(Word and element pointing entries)
________________________________________

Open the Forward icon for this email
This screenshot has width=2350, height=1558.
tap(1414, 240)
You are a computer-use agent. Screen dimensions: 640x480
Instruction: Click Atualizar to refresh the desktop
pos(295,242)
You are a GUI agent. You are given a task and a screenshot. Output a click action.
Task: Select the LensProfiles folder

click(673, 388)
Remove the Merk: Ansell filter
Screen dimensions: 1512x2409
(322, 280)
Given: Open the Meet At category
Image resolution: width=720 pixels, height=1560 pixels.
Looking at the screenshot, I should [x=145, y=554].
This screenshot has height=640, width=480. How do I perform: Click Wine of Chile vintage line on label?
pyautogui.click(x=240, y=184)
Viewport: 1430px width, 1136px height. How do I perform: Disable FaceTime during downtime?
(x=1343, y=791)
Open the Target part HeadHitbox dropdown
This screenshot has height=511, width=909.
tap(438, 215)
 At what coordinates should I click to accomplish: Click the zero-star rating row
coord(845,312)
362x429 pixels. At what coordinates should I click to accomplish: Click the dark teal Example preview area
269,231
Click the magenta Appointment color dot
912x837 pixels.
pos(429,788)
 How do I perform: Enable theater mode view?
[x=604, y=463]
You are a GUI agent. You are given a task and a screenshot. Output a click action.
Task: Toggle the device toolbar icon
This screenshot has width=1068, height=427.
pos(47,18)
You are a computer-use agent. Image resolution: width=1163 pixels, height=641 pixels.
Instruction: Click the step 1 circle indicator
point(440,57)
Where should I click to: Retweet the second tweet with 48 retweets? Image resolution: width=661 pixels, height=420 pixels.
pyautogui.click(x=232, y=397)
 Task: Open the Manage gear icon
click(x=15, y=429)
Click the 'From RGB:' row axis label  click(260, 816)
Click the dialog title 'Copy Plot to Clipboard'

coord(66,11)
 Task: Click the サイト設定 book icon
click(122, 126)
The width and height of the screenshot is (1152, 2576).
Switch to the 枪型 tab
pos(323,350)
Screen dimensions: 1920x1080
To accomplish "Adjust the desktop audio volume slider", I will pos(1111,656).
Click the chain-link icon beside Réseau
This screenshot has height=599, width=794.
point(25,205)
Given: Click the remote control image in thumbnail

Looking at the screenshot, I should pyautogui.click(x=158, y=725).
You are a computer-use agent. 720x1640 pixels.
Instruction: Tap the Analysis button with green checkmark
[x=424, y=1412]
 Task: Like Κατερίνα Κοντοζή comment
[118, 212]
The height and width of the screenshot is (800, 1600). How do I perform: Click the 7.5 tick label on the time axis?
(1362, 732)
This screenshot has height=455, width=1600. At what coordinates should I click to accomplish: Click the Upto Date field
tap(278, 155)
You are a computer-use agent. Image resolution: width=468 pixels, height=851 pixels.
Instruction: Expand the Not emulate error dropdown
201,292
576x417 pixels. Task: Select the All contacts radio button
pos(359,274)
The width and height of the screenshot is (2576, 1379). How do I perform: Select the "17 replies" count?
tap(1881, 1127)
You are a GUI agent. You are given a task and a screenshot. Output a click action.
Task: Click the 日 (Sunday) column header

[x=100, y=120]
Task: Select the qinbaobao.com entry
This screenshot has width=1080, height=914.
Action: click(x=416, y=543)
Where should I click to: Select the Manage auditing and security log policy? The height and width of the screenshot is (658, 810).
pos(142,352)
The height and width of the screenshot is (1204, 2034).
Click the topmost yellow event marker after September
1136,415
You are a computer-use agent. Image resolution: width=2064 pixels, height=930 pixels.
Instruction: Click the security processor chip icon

________________________________________

§ **DIRECTIONS FOR THIS TASK**
Render the rows above as a JSON list of strings, with one string per line and no blank lines.

§ **FULL RESPONSE**
[
  "Open the Forward icon for this email",
  "This screenshot has width=2350, height=1558.",
  "tap(1414, 240)",
  "You are a computer-use agent. Screen dimensions: 640x480",
  "Instruction: Click Atualizar to refresh the desktop",
  "pos(295,242)",
  "You are a GUI agent. You are given a task and a screenshot. Output a click action.",
  "Task: Select the LensProfiles folder",
  "click(673, 388)",
  "Remove the Merk: Ansell filter",
  "Screen dimensions: 1512x2409",
  "(322, 280)",
  "Given: Open the Meet At category",
  "Image resolution: width=720 pixels, height=1560 pixels.",
  "Looking at the screenshot, I should [x=145, y=554].",
  "This screenshot has height=640, width=480. How do I perform: Click Wine of Chile vintage line on label?",
  "pyautogui.click(x=240, y=184)",
  "Viewport: 1430px width, 1136px height. How do I perform: Disable FaceTime during downtime?",
  "(x=1343, y=791)",
  "Open the Target part HeadHitbox dropdown",
  "This screenshot has height=511, width=909.",
  "tap(438, 215)",
  " At what coordinates should I click to accomplish: Click the zero-star rating row",
  "coord(845,312)",
  "362x429 pixels. At what coordinates should I click to accomplish: Click the dark teal Example preview area",
  "269,231",
  "Click the magenta Appointment color dot",
  "912x837 pixels.",
  "pos(429,788)",
  " How do I perform: Enable theater mode view?",
  "[x=604, y=463]",
  "You are a GUI agent. You are given a task and a screenshot. Output a click action.",
  "Task: Toggle the device toolbar icon",
  "This screenshot has width=1068, height=427.",
  "pos(47,18)",
  "You are a computer-use agent. Image resolution: width=1163 pixels, height=641 pixels.",
  "Instruction: Click the step 1 circle indicator",
  "point(440,57)",
  "Where should I click to: Retweet the second tweet with 48 retweets? Image resolution: width=661 pixels, height=420 pixels.",
  "pyautogui.click(x=232, y=397)",
  " Task: Open the Manage gear icon",
  "click(x=15, y=429)",
  "Click the 'From RGB:' row axis label  click(260, 816)",
  "Click the dialog title 'Copy Plot to Clipboard'",
  "coord(66,11)",
  " Task: Click the サイト設定 book icon",
  "click(122, 126)",
  "The width and height of the screenshot is (1152, 2576).",
  "Switch to the 枪型 tab",
  "pos(323,350)",
  "Screen dimensions: 1920x1080",
  "To accomplish \"Adjust the desktop audio volume slider\", I will pos(1111,656).",
  "Click the chain-link icon beside Réseau",
  "This screenshot has height=599, width=794.",
  "point(25,205)",
  "Given: Click the remote control image in thumbnail",
  "Looking at the screenshot, I should pyautogui.click(x=158, y=725).",
  "You are a computer-use agent. 720x1640 pixels.",
  "Instruction: Tap the Analysis button with green checkmark",
  "[x=424, y=1412]",
  " Task: Like Κατερίνα Κοντοζή comment",
  "[118, 212]",
  "The height and width of the screenshot is (800, 1600). How do I perform: Click the 7.5 tick label on the time axis?",
  "(1362, 732)",
  "This screenshot has height=455, width=1600. At what coordinates should I click to accomplish: Click the Upto Date field",
  "tap(278, 155)",
  "You are a computer-use agent. Image resolution: width=468 pixels, height=851 pixels.",
  "Instruction: Expand the Not emulate error dropdown",
  "201,292",
  "576x417 pixels. Task: Select the All contacts radio button",
  "pos(359,274)",
  "The width and height of the screenshot is (2576, 1379). How do I perform: Select the \"17 replies\" count?",
  "tap(1881, 1127)",
  "You are a GUI agent. You are given a task and a screenshot. Output a click action.",
  "Task: Click the 日 (Sunday) column header",
  "[x=100, y=120]",
  "Task: Select the qinbaobao.com entry",
  "This screenshot has width=1080, height=914.",
  "Action: click(x=416, y=543)",
  "Where should I click to: Select the Manage auditing and security log policy? The height and width of the screenshot is (658, 810).",
  "pos(142,352)",
  "The height and width of the screenshot is (1204, 2034).",
  "Click the topmost yellow event marker after September",
  "1136,415",
  "You are a computer-use agent. Image resolution: width=2064 pixels, height=930 pixels.",
  "Instruction: Click the security processor chip icon"
]